Completion tags add a further check: a step cannot be marked complete until all required tags have been confirmed. For example, the “Parts Order” step cannot close until the “parts_ordered” tag is set.


Built-in presets

BayWise Scheduler includes three repair presets to save setup time. Each is a pre-built sequence of steps that you can apply to a job and then customise.

Body Minor — Dent & Paint

For dent repair and minor paint correction jobs.

#StepSkillTypical duration
1Paint PrepSurface Prep1.5 hrs
2Paint ApplicationSpray Painting2 hrs
3QCGeneral0.5 hr
4Final DetailingGeneral0.5 hr

Body Major — Collision Repair

For full collision damage repairs requiring structural work and ADAS recalibration.

#StepSkillTypical duration
1DisassemblyBody Assembly2 hrs
2EstimateBody Estimating1 hr
3Parts OrderGeneral0.5 hr
4Structural RepairFrame Straightening4 hrs
5Paint PrepSurface Prep2 hrs
6Paint ApplicationSpray Painting3 hrs
7ReassemblyBody Assembly2 hrs
8ADAS CalibrationADAS Technician1.5 hrs
9QCGeneral0.5 hr
10Final DetailingGeneral0.5 hr

Mechanical Major

For major mechanical jobs spanning diagnosis, parts, repair, and quality checking.

#StepSkillTypical duration
1DiagnosisDiagnostic1 hr
2DisassemblyGeneral1 hr
3Parts OrderGeneral0.5 hr
4RepairMaster4 hrs
5ReassemblyGeneral1 hr
6QCDiagnostic0.5 hr

Presets are starting points, not rigid templates.

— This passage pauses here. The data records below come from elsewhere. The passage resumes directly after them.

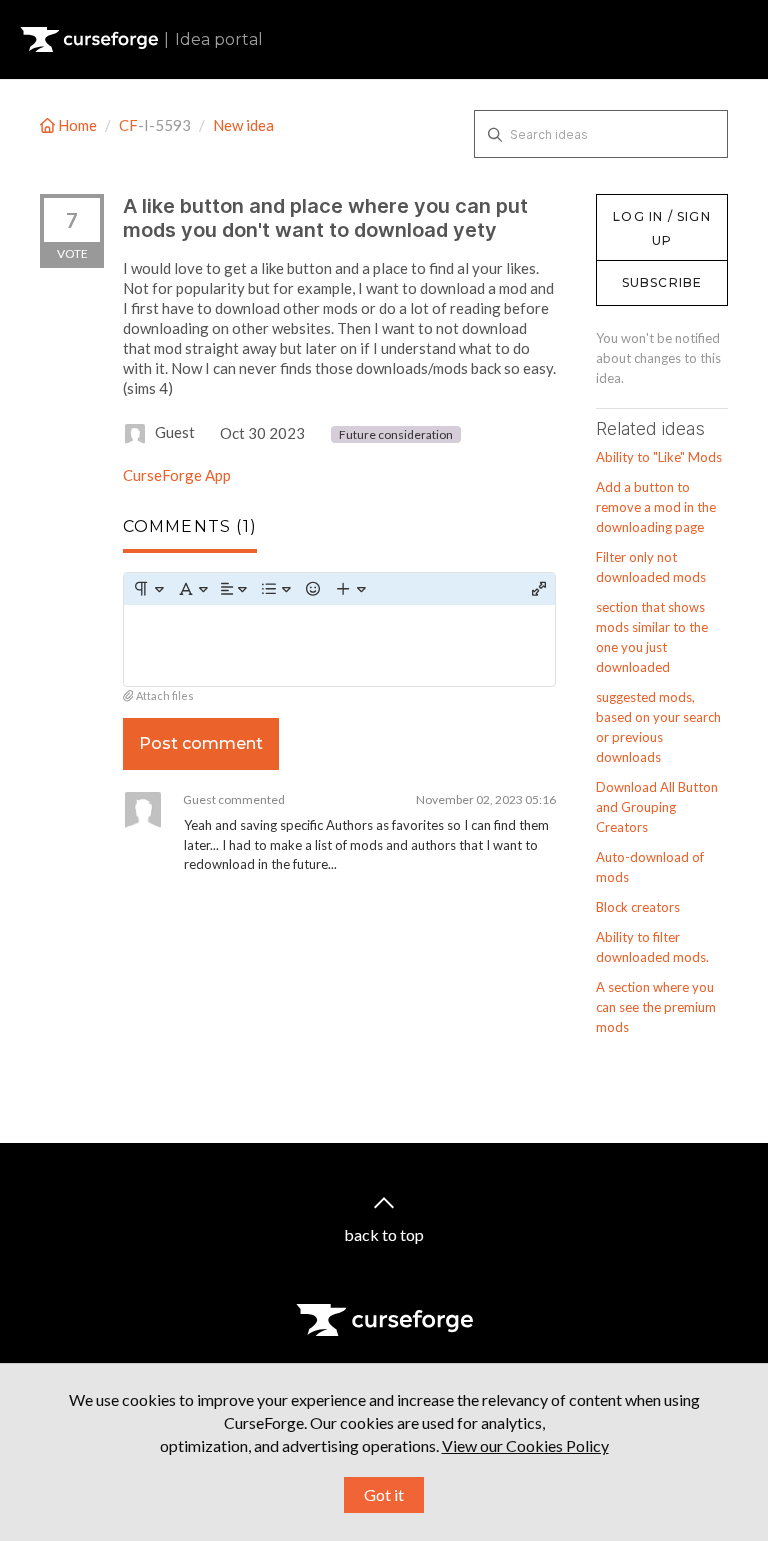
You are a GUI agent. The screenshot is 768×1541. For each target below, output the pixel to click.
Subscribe (662, 282)
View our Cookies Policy (525, 1445)
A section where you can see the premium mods (656, 1007)
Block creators (638, 907)
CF (128, 125)
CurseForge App (177, 475)
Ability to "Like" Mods (659, 457)
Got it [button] (384, 1494)
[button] (148, 589)
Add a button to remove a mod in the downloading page (656, 507)
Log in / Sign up (646, 204)
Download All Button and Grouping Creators (657, 807)
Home (77, 125)
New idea (243, 125)
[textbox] (339, 645)
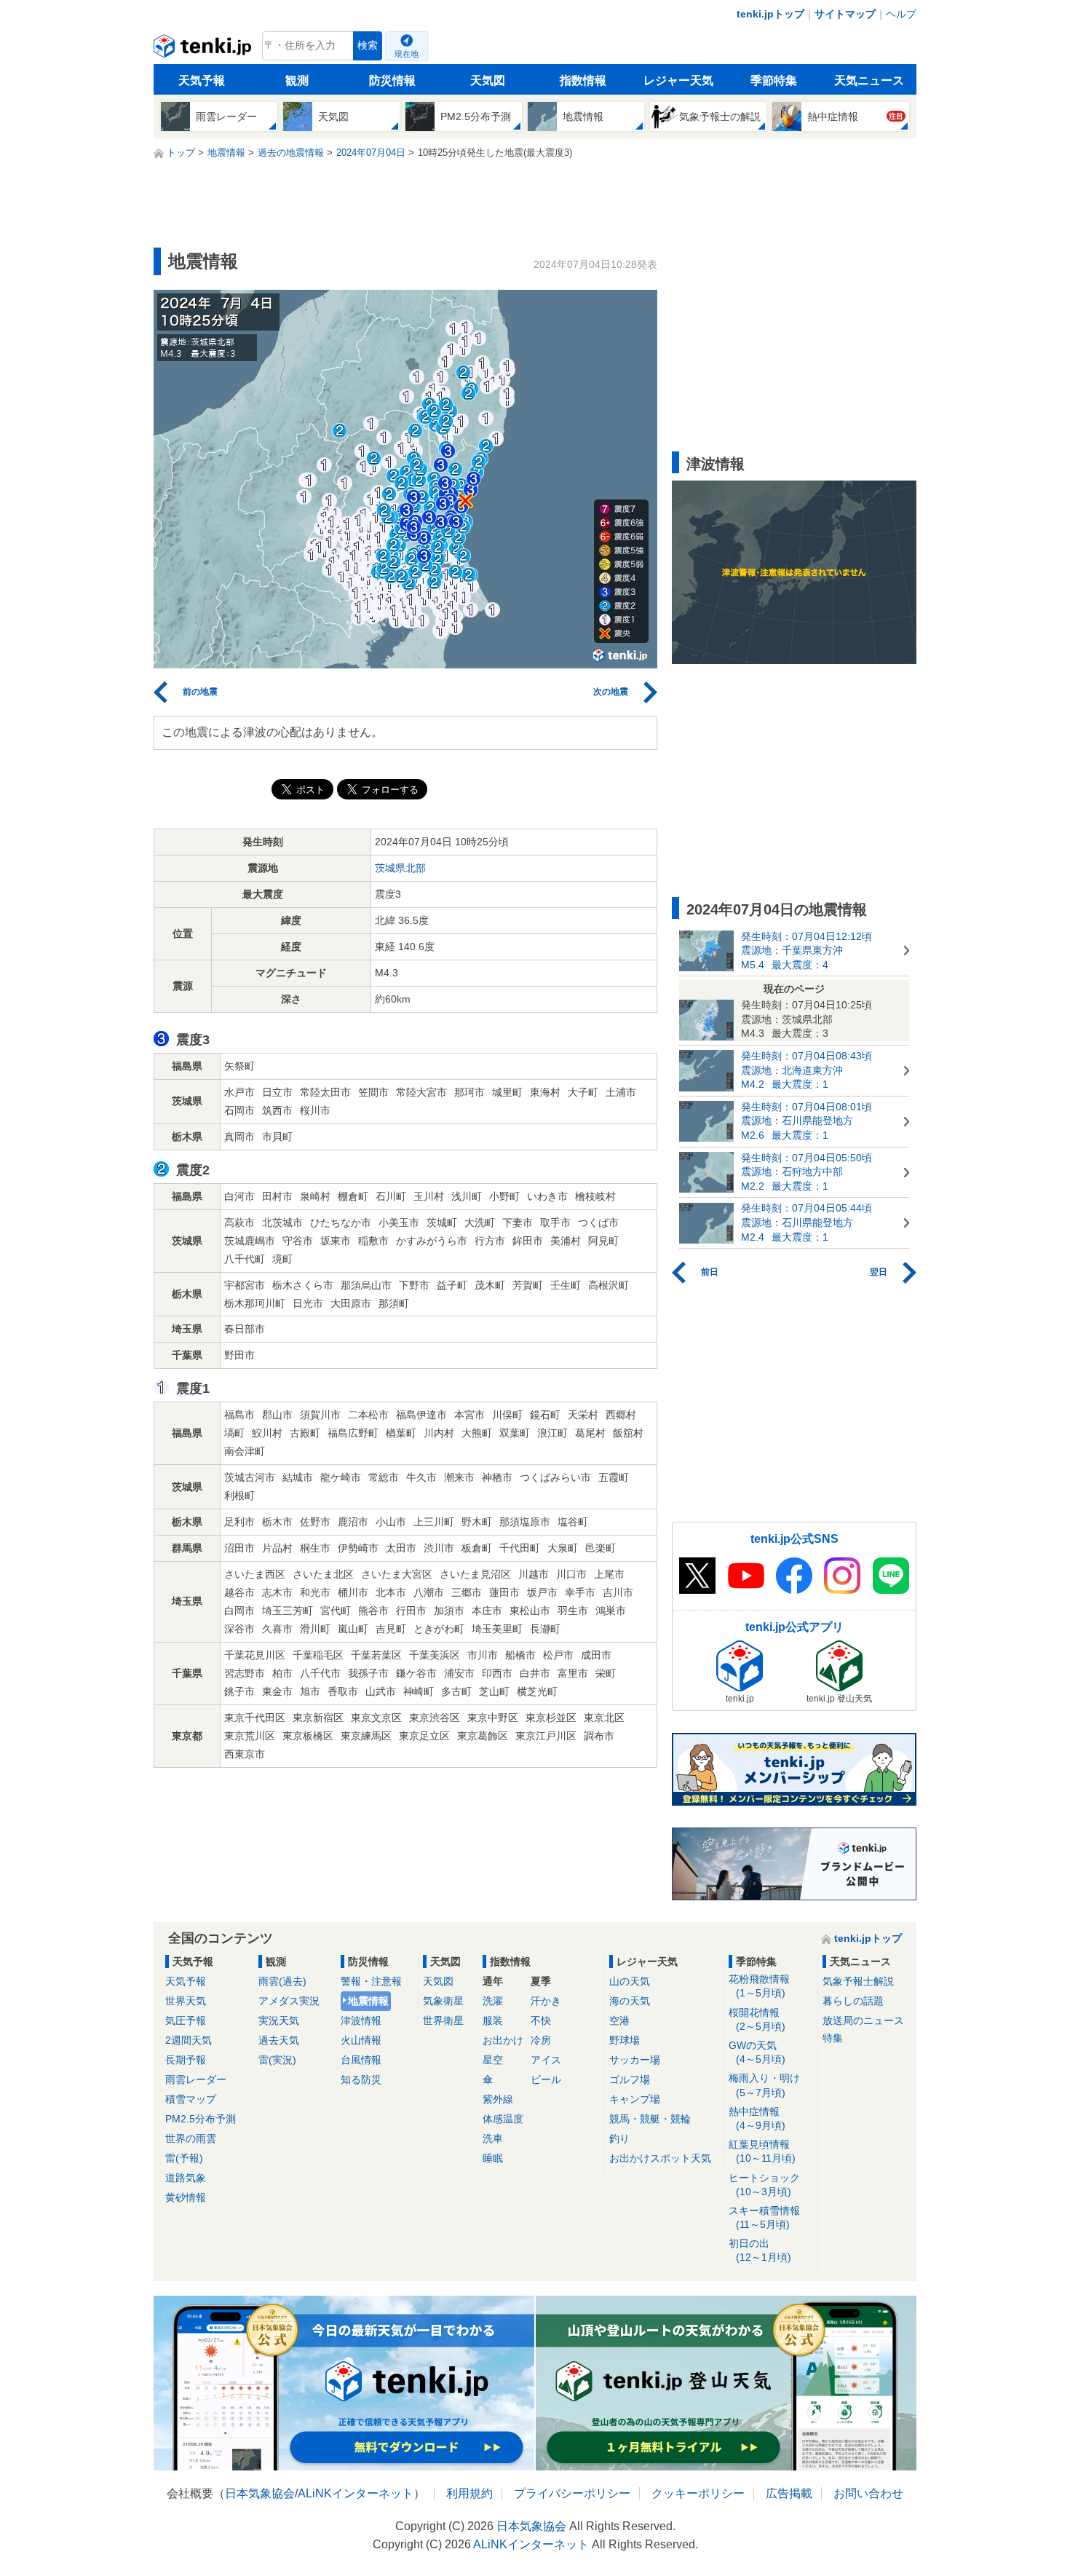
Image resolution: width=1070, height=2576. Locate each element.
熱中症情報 (757, 2118)
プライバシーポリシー (572, 2493)
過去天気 (278, 2040)
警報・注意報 (371, 1981)
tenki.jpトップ (770, 14)
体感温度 (503, 2119)
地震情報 (368, 2001)
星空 (493, 2060)
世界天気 (185, 2001)
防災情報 (392, 80)
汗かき (546, 2001)
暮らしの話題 (853, 2001)
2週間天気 (188, 2040)
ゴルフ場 (629, 2079)
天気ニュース (869, 80)
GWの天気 (757, 2052)
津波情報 (361, 2020)
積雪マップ (190, 2099)
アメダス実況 (289, 2001)
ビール (546, 2079)
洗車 (493, 2138)
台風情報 (361, 2060)
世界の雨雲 (190, 2138)
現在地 (407, 54)
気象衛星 (443, 2001)
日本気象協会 (260, 2493)
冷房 (541, 2040)
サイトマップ (845, 14)
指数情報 (583, 80)
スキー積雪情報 (764, 2217)
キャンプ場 (634, 2099)
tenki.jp (204, 49)
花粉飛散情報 (759, 1986)
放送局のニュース (863, 2020)
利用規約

You can add, remove, or reorder steps when applying a preset to a specific job.


Auto-start behaviour

Auto-Start Next Step is a global workshop setting (per location) that controls step transitions across all multi-step jobs. When enabled, BayWise immediately sets the next step to “In Progress” the moment the current step completes. When disabled, every next step waits in “Pending” until a controller or advisor manually starts it.

This is not a per-step or per-preset toggle — it applies to all step transitions at the location. Configure it in Settings, then Operations, then Auto-Start Next Step.

Completion tags (sign-off gates) override Auto-Start. Even when Auto-Start is enabled, a step with a completion tag will wait for the sign-off before the next step activates. This allows you to mix automatic flow with deliberate quality checkpoints within the same job.


Viewing multi-step jobs on the calendar

Each step in a multi-step job appears as a separate card on the calendar grid, in the row of the bay it is assigned to. The cards for the same job are linked — you can see at a glance which steps are complete, in progress, and pending.